Glauben Sie, dass diese Regelung besonders hart für junge Leute aus weniger wohlhabenden Familien ist?

Selbstverständlich sind sozial schwächere Jugendliche und deren Familien besonders betroffen. Die meisten 18-Jährigen verfügen nicht über ausreichend finanzielle Mittel, um sich ein eigenes Auto leisten zu können. In unserem alpinen Gelände kann der öffentliche Nahverkehr die individuelle Mobilität zwar ergänzen, aber nie ersetzen. Autos sind also für viele junge Menschen unverzichtbar, um beispielsweise ihren Ausbildungsplatz zu erreichen oder ihrer Arbeit nachzugehen. Oft sehen sich die Eltern also dazu gezwungen, einzuspringen und ein Fahrzeug für den Sohn oder die Tochter anzukaufen, mit dem sie als Fahranfänger auch fahren dürfen, obwohl in der Familie oftmals bereits ein Auto vorhanden ist, das gemeinschaftlich genutzt werden könnte. Wer einen Neuwagen kauft, um ihn nur kurze Zeit später gegen ein leistungsstärkeres Modell einzutauschen, verliert aufgrund des schnellen Wertverfalls jede Menge Geld. Hinzu kommt die viele und kostspielige Bürokratie, die bei der Zulassung und Umschreibung der Fahrzeuge entsteht.

Wie passt diese Regelung zu den langfristigen Zielen für umweltfreundlichere Mobilität? Könnte sie diese Ziele sogar behindern?

Diese Regelung steht im glatten Widerspruch zum Leitprinzip des Umweltschutzes und des nachhaltigen Umgangs mit Ressourcen, welches der Politik in sonst so vielen Bereichen als Richtschnur dient, da sie vielfach dazu führt, dass dort ein zusätzliches Fahrzeug angekauft wird, wo bereits ein Auto vorhanden ist und von der Familie gemeinschaftlich genutzt werden könnte.
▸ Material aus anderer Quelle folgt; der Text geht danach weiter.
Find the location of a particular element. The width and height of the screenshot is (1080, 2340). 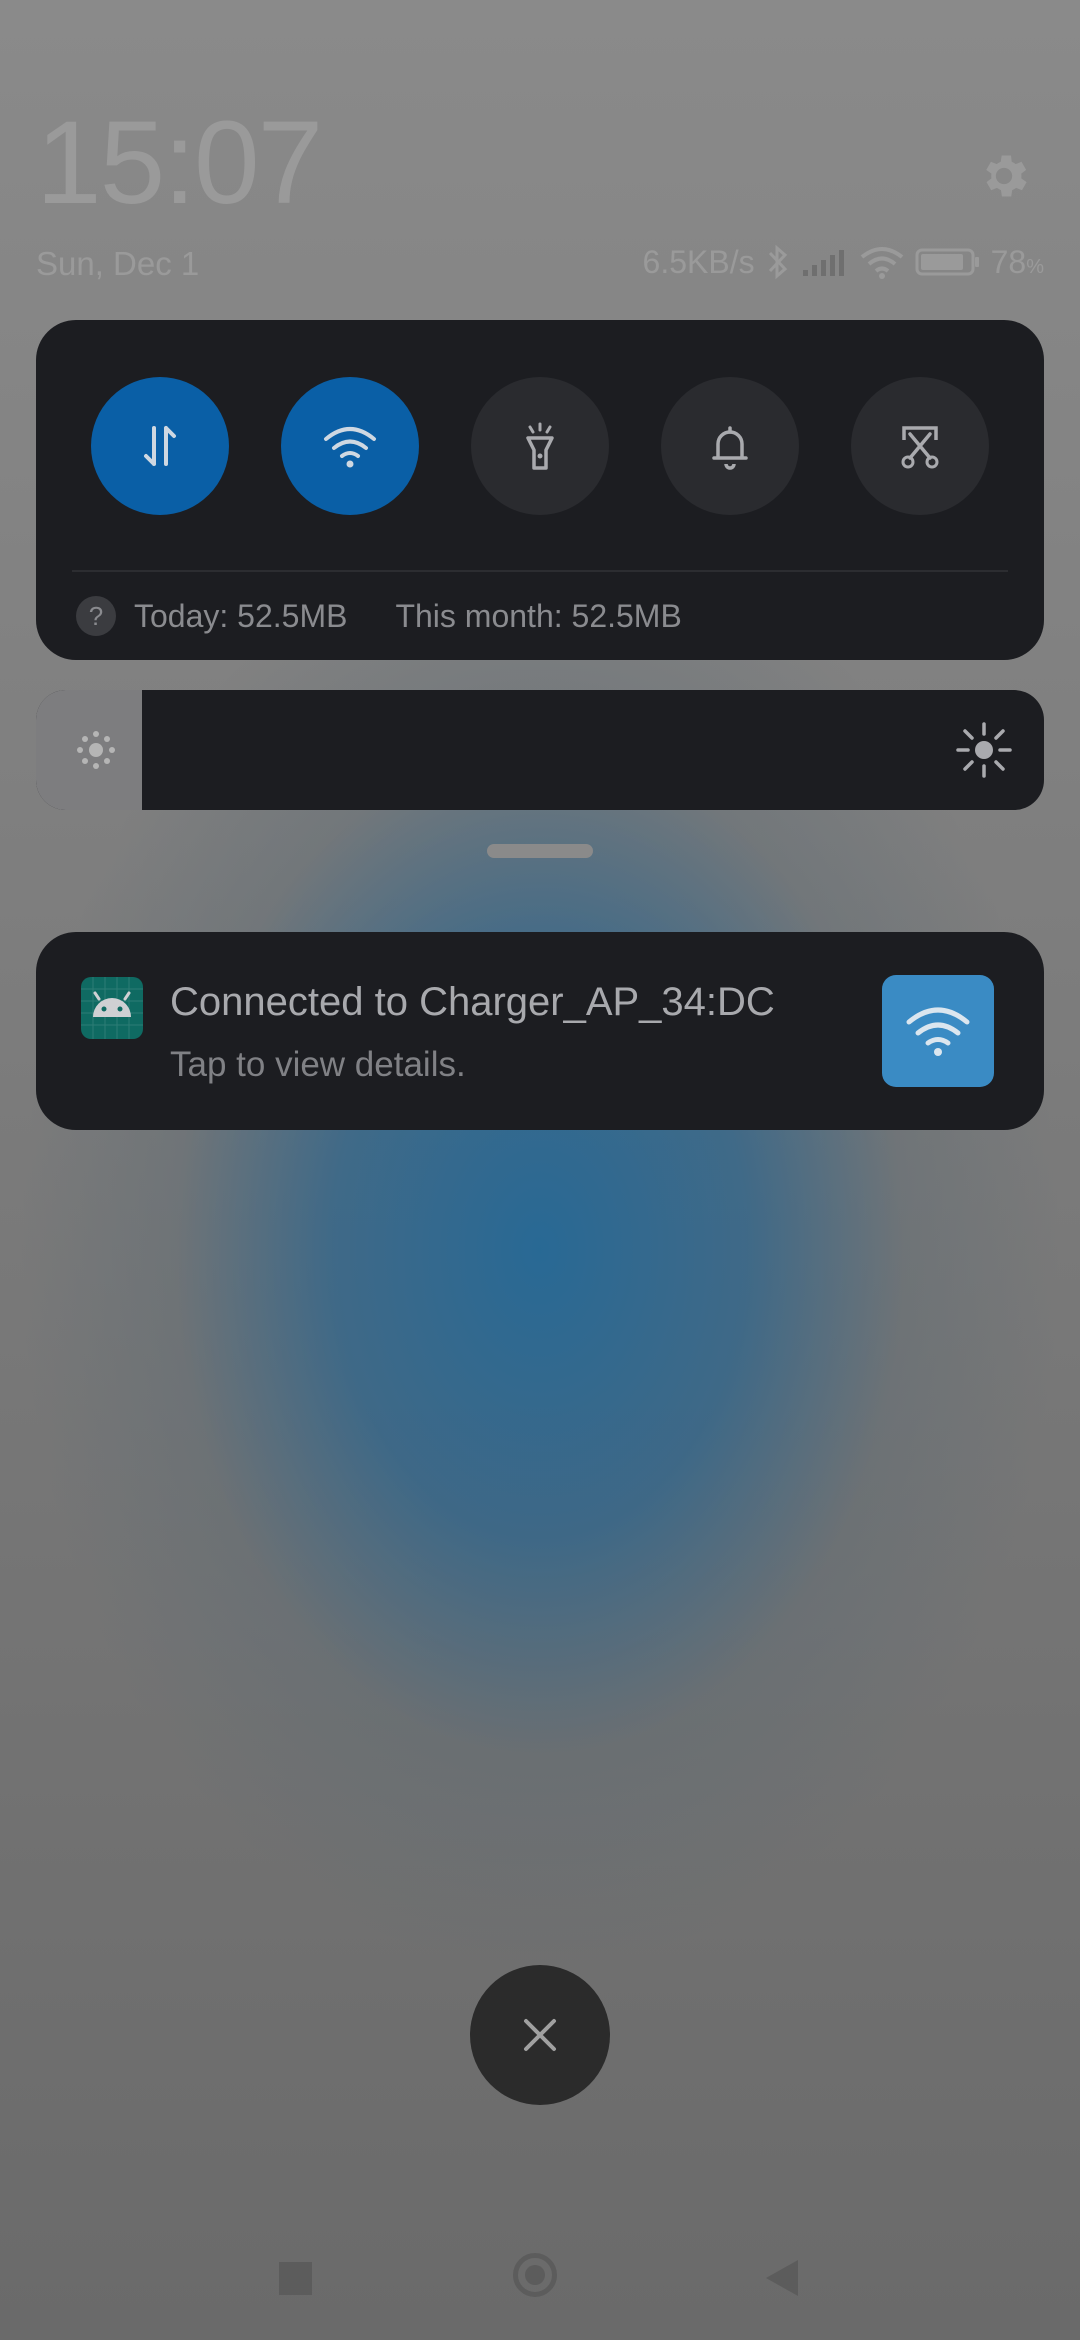

gear-icon is located at coordinates (1004, 176).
Was müsste Ihrer Meinung nach passieren, damit diese Regelung geändert oder abgeschafft wird? Planen Sie dazu bestimmte Aktionen oder Kampagnen?

Wir Freiheitliche haben in den vergangenen Jahren immer wieder auf die Problematik aufmerksam gemacht und das Thema auch in den Landtag gebracht. Nachdem wir es mit einem Staatsgesetz zu tun haben, muss in Rom eine Lösung gefunden werden. Die Südtiroler Parlamentarier in Rom sind dazu aufgefordert, umgehend bei der Regierung Meloni zu intervenieren, um eine Verlängerung dieser nachteiligen Beschränkung auf drei Jahre abzuwenden und darüber hinaus deren Abschaffung einzufordern. Wir werden dahingehend weiterhin Druck ausüben. Junge Menschen und deren Familien dürfen nicht länger unnötig belastet werden.